# old train depot



## bs0604 (Dec 2, 2012)

BoonesmillHDR3reduced by bs0604, on Flickr


----------



## Bend The Light (Jan 1, 2013)

I like this image, but the frame is competing too much with the actual subject. As the wood of the frame is the same as the wood of the building. Do you have a version without the borders?


----------



## Light Guru (Jan 1, 2013)

Bend The Light said:


> I like this image, but the frame is competing too much with the actual subject. As the wood of the frame is the same as the wood of the building. Do you have a version without the borders?



Agreed loose the cheesy digital frame.


----------



## weags77 (Jan 1, 2013)

Yeah nice image but I'd definitely lose the frame as others have said. Maybe try converting to B &W would be interesting as well.


----------



## Mully (Jan 1, 2013)

Frame kill it ... but I guess you heard that before ^^^^^^^^^  Nice train station, IMHO a little over saturated


----------



## bs0604 (Jan 1, 2013)

▶ _Dataset content_
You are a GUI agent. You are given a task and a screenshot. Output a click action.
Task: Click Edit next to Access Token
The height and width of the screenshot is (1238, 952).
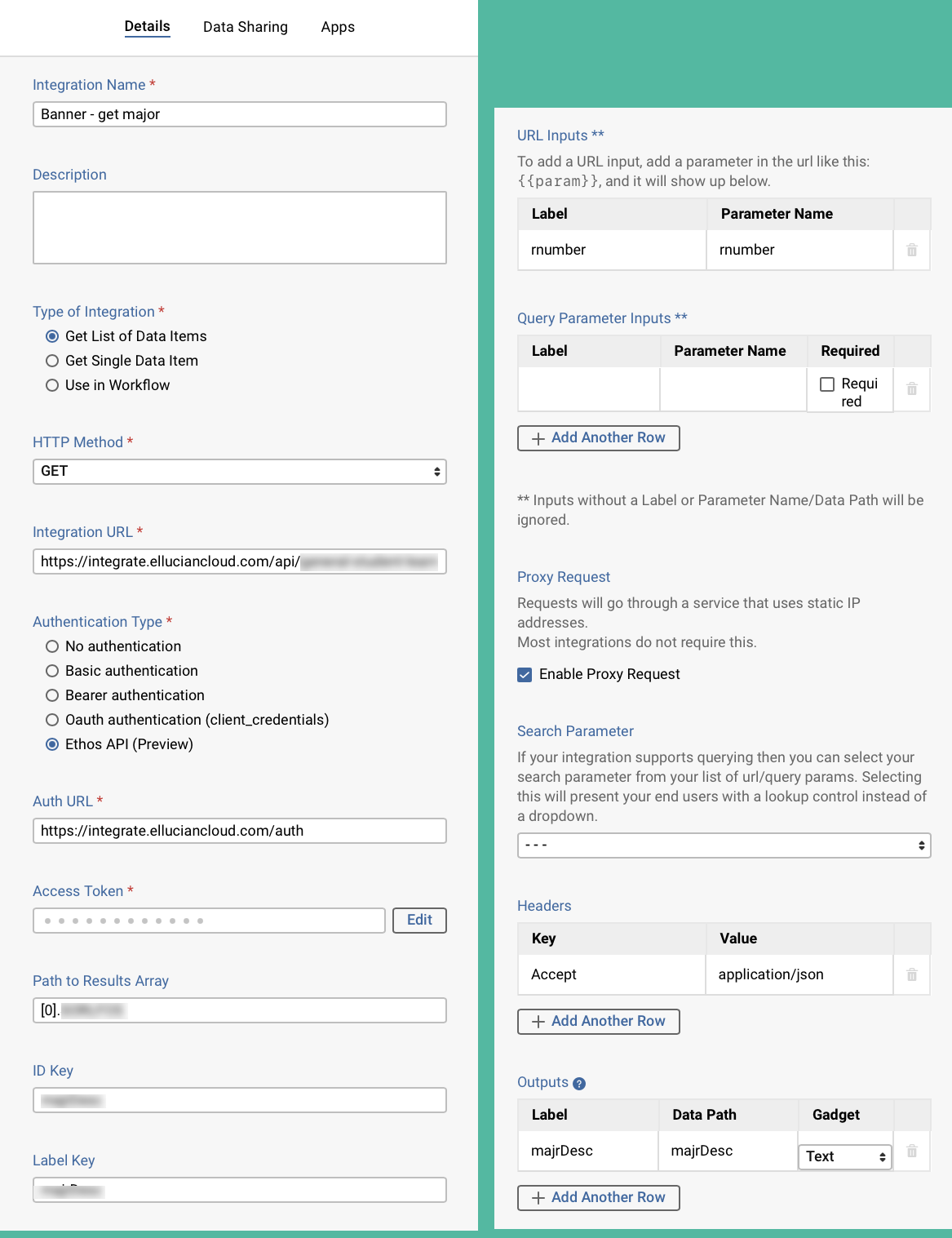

▶ _Exercise details_
Carry on the forum thread about the old train depot photograph from the point where it stops. The listing is separate material with no connection to the forum thread on the old train depot.

▶ _Expected answer_
Here is the picture w/o the frame.  When I first made the HDR image I had read in Photoshop magazine how to make a frame so I was experimenting with the technique.




BoonesMillHDRreduced by bs0604, on Flickr


----------



## Bend The Light (Jan 1, 2013)

bs0604 said:


> Here is the picture w/o the frame.  When I first made the HDR image I had read in Photoshop magazine how to make a frame so I was experimenting with the technique.
> 
> 
> 
> ...



Much better. And it doesn't look so saturated either.


----------



## rojam1000 (Jan 3, 2013)

great shot and nice pp


----------



## _HH_ (Jan 28, 2013)

The detail really stands out w/o the frame ...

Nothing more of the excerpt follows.